I was reading the following paper of dimensionality reduction (1) and also one on theory of networks for approximations and learning (2) and was trying to understand how the regularization problem leads to the form of the predictor function $f$.
In other words, I was trying to fully understand the details of how if one tries to minimize the functional:
$$ H[f] = \sum^{N}_{i=1} (y_i - f(x_i))^2 + \lambda \| Pf \|^2 $$
why the solution of the variational problem has the following simple form:
$$ f(x) = \sum^N_{i=1} c_i G(x ; x_i) + p(x)$$
where $G(x)$ is the Green's function of the self-adjoint differential operator $\hat{P}P$, $\hat{P}$ being the adjoint operator of P, $p(x)$ is a linear combination of functions that span the null space of $P$, and the coefficients $c_i$ satisfy a linear system of equations that depend on the $N$ "examples", i.e. the data to be approximated.
Why is it that that it has to be a linear combination of the Green's function? Why does the Green's function matter in this case?
I think they try to explain try to explain it on the second paper (2) but I didn't really understand the details.

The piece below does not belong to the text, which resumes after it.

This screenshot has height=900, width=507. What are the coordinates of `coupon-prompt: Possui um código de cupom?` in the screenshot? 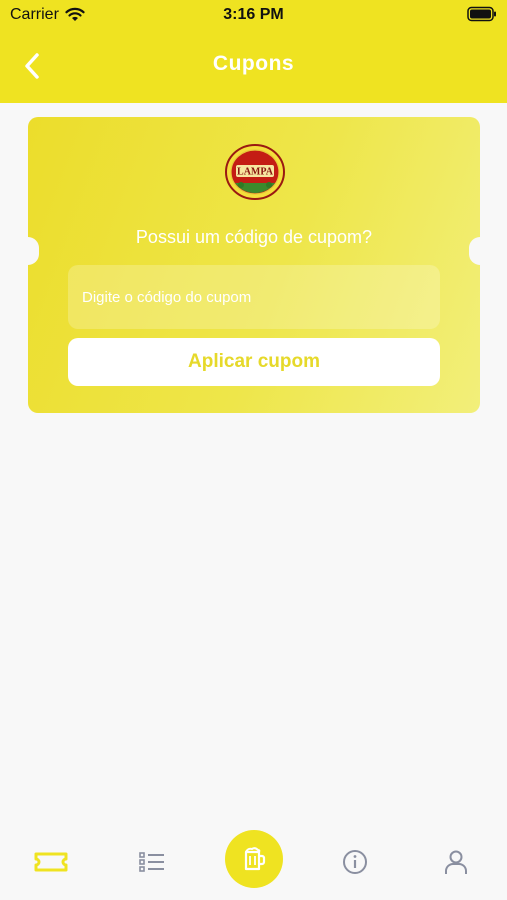 It's located at (254, 237).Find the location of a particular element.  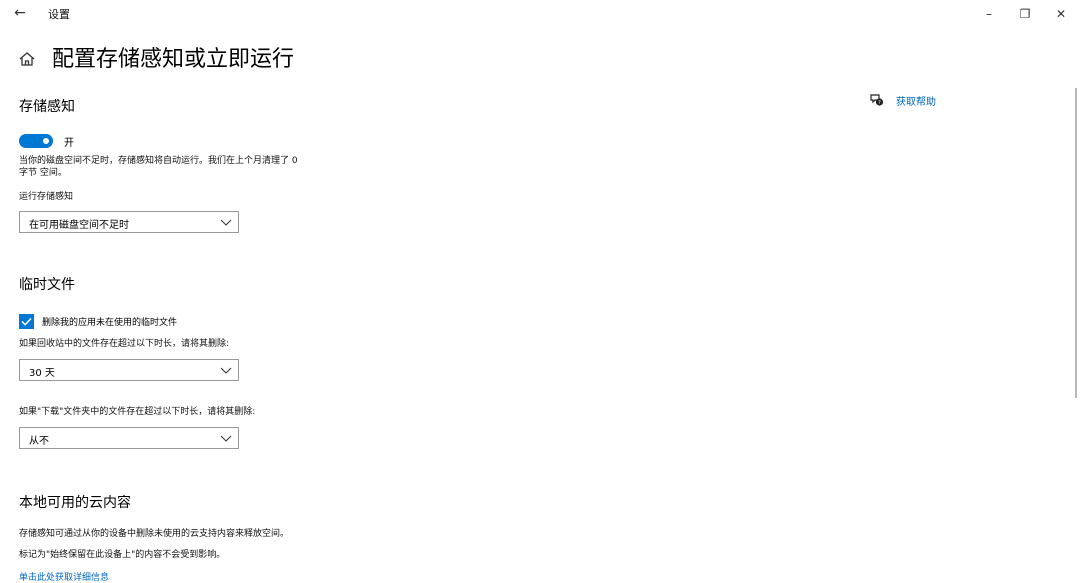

If someone understood the details better, I would be extremely grateful if they would explain it to me.
To understand this I was going through the following videos:
https://www.youtube.com/watch?v=4U3P0LcaJcw&index=27&list=PL4C6F6B595A5852E8
https://www.youtube.com/watch?v=6n0uINcvx_E&index=28&list=PL4C6F6B595A5852E8
https://www.youtube.com/watch?v=cE4ZWo3pcCk&index=29&list=PL4C6F6B595A5852E8
I think they explain it there too but I was having some issue understanding everything. I am still in the process of going through these videos but I will add additional details as they come up through the derivation.